Saturday, December 24, 2005

"My Grace is Sufficient for you"

“We know that all things work for good for those who love God, who are called according to his purpose.” (Romans 8: 28)

The Catechism of the Catholic Church teaches that God did not create the world in a perfect state. He created a world that is “in a state of journeying” towards its ultimate perfection. The Catechism defines divine providence as the ‘dispositions by which God guides his creation toward this perfection: By his providence God protects and governs all things which he has made, ‘reaching mightily from one end of the earth to the other, and ordering all things well.” (CCC #302)

William Law writes that “If anyone could tell you the shortest, surest way to all happiness and perfection, he must tell you to make it a rule to yourself to thank and praise God for everything that happens to you.
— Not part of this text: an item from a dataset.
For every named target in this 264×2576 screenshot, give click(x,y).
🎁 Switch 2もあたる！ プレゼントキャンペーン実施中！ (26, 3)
For it is certain that whatever seeming calamity happens to you, if you thank and praise God for it, you turn it into a blessing.”

I find the teaching on divine providence the most consoling truth in Sacred Scripture. My delays, disappointments, obstacles, handicaps, disadvantages instead of being negatives are actually my masterpieces. When I thank and praise God for these, I express my belief in God’s loving and adorable providence. Jean-Pierre Caussade, an 18th century French Jesuit who was a master on divine providence wrote: “Let us make it a habit to accept everything God’s hand offers us, and to bless him unfailingly in all things and for all things. If in this way we welcome his designs, our greatest difficulties will profit us most.” (Self-Abandonment to Divine Providence)

The Catechism of the Catholic Church teaches that “The witness of Scripture is unanimous that the solicitude of divine providence is concrete and immediate; God cares for all, from the least things to the great events of the world and its history. The sacred books powerfully affirm God’s absolute sovereignty over the course of events.” (CCC #303) When Jesus said to Paul, “My grace is sufficient for you, for power is made perfect in weakness” Christ was affirming the power of divine providence over all circumstances.